I want to move to substance abuse. Statistics seem to be pretty consistent that four out of five people who enter a federal correctional facility have a substance abuse problem. I've heard figures around 70% to 80%. I really liked the phrase that Mr. Sampson used about having a penitentiary within a hospital. I might amend that to suggest that it should be a penitentiary within a treatment centre. If 80% of the people entering the system have serious substance abuse issues, it would seem to me that one thing we'd have to do is make our federal penitentiaries, or large parts of them, actual drug and alcohol treatment centres.

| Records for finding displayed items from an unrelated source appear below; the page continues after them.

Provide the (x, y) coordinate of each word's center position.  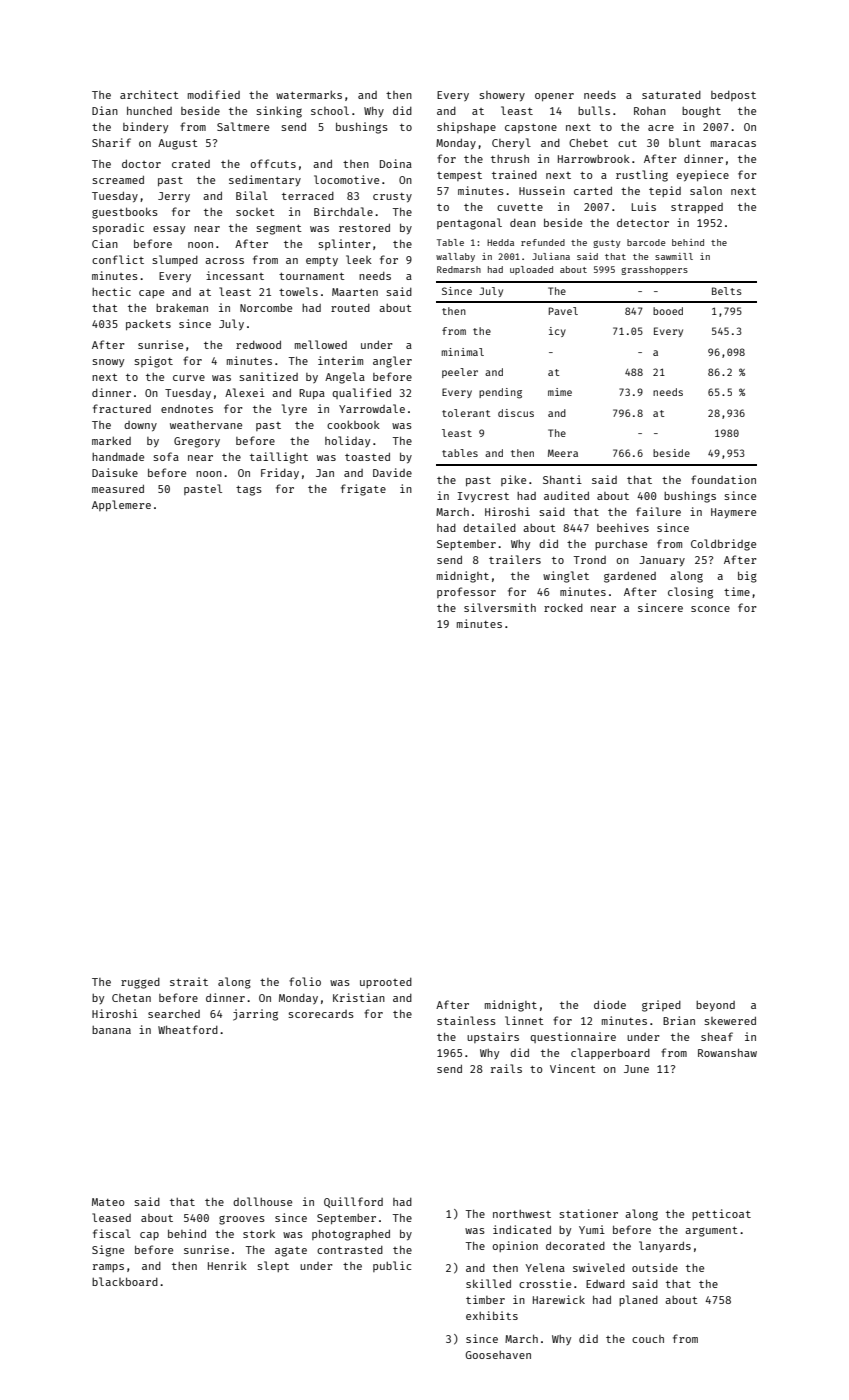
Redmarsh (459, 269)
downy (140, 426)
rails (506, 1068)
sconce (710, 609)
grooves (242, 1220)
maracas (733, 144)
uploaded (531, 270)
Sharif (111, 142)
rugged (140, 983)
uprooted (386, 983)
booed (668, 311)
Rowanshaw (727, 1053)
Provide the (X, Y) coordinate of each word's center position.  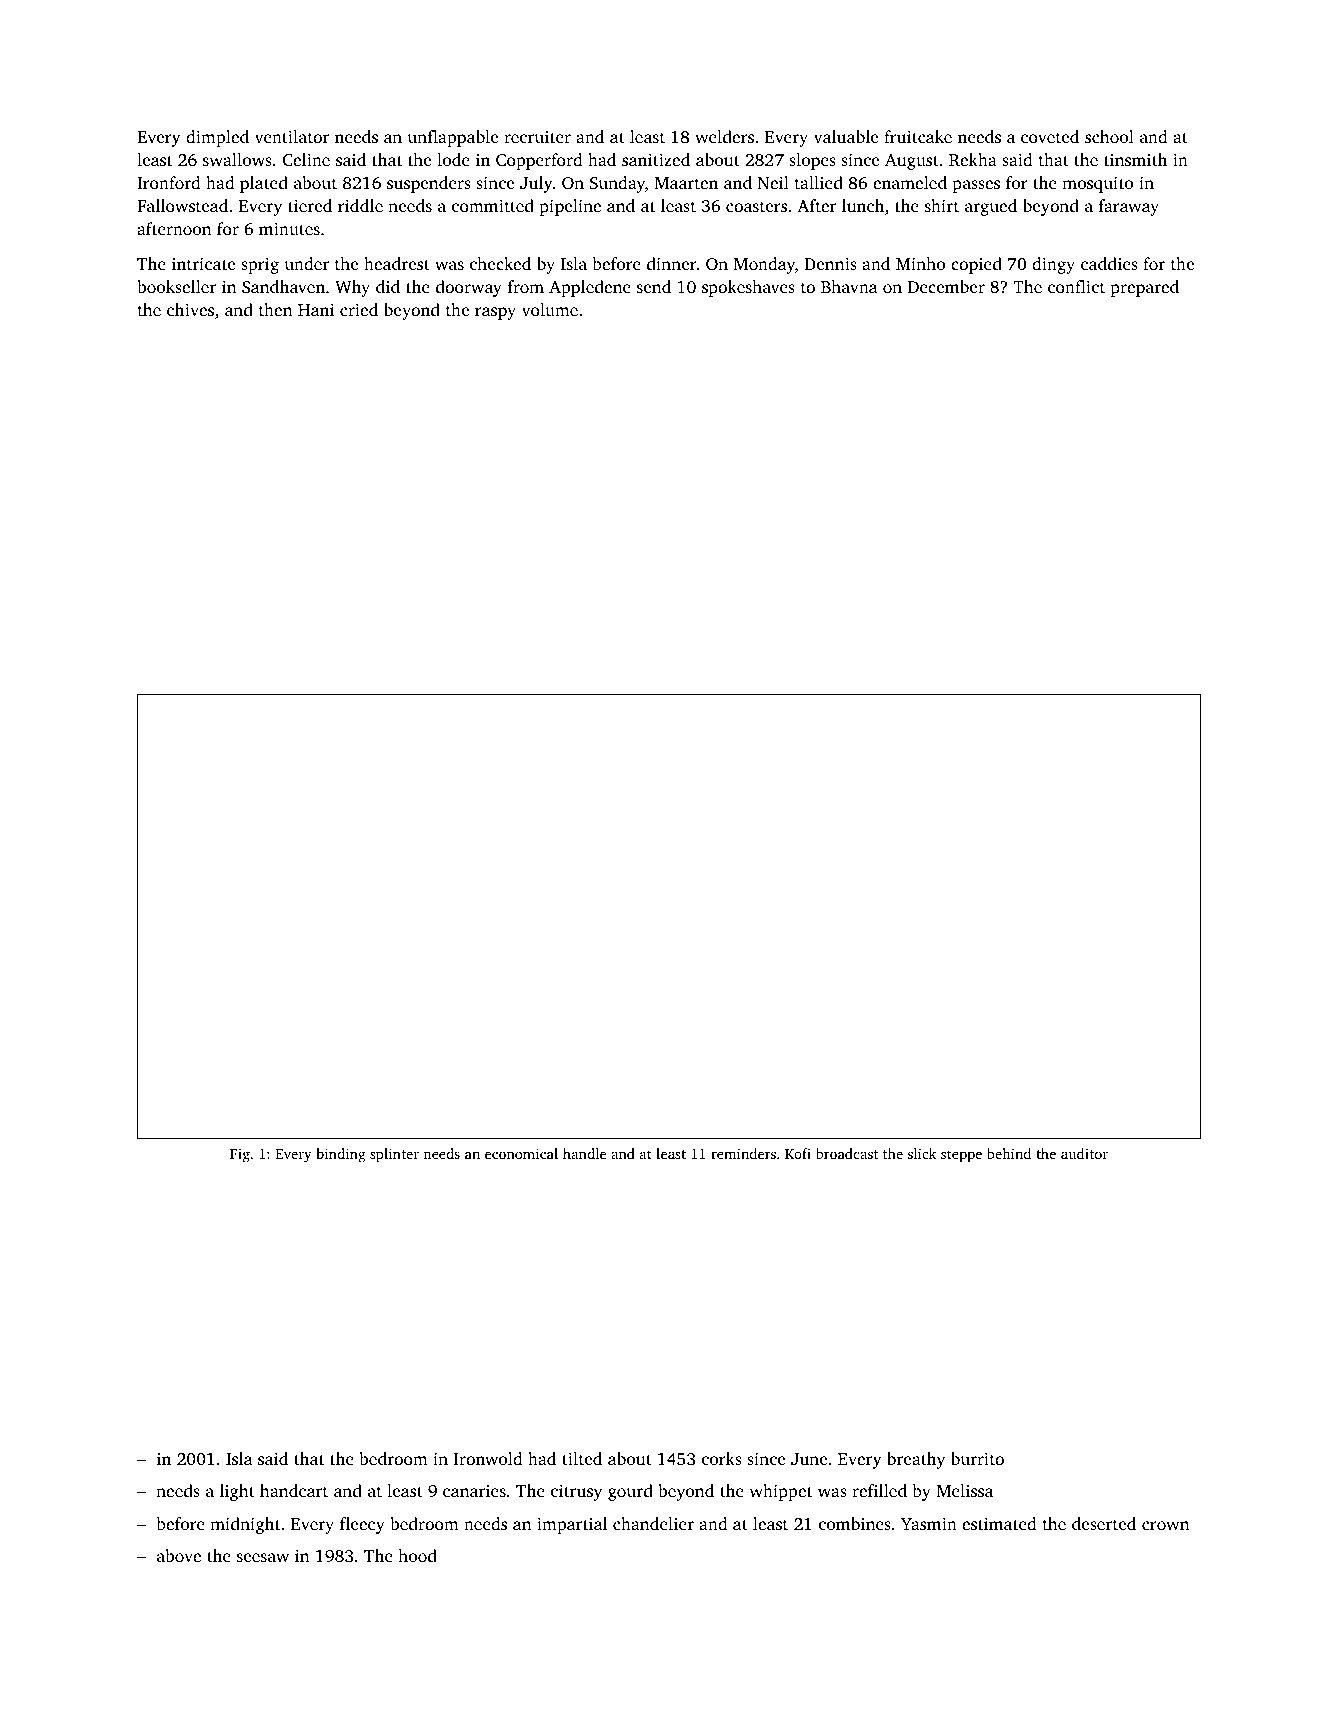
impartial (572, 1525)
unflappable (453, 138)
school (1109, 136)
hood (417, 1555)
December (946, 286)
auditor (1084, 1153)
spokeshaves (748, 288)
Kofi (798, 1153)
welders (724, 136)
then (275, 309)
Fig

I was also somewhat surprised to see that on the $120 million dedicated to the drug file in prisons--and Mr. Holland pointed this out--all of that money was directed at drug interdiction. Not one penny was dedicated to treatment or harm reduction. I'm just wondering about that. It seems to me that we're completely missing the boat if we're putting money into drug interdiction instead of putting a lot of resources into drug treatment.
Anybody who's familiar with drug and alcohol treatment knows that availability of drugs and alcohol is not an issue, okay. There are many people walking the streets of Canada who are recovering alcoholics and drug addicts and they're two minutes away from getting drugs and alcohol if they want it. It's not an availability issue; it's a treatment issue. I'd like your comment on whether you think it's misdirected to put a tenth of a billion dollars into drug interdiction and not put money into drug treatment in prisons when we have such a high need.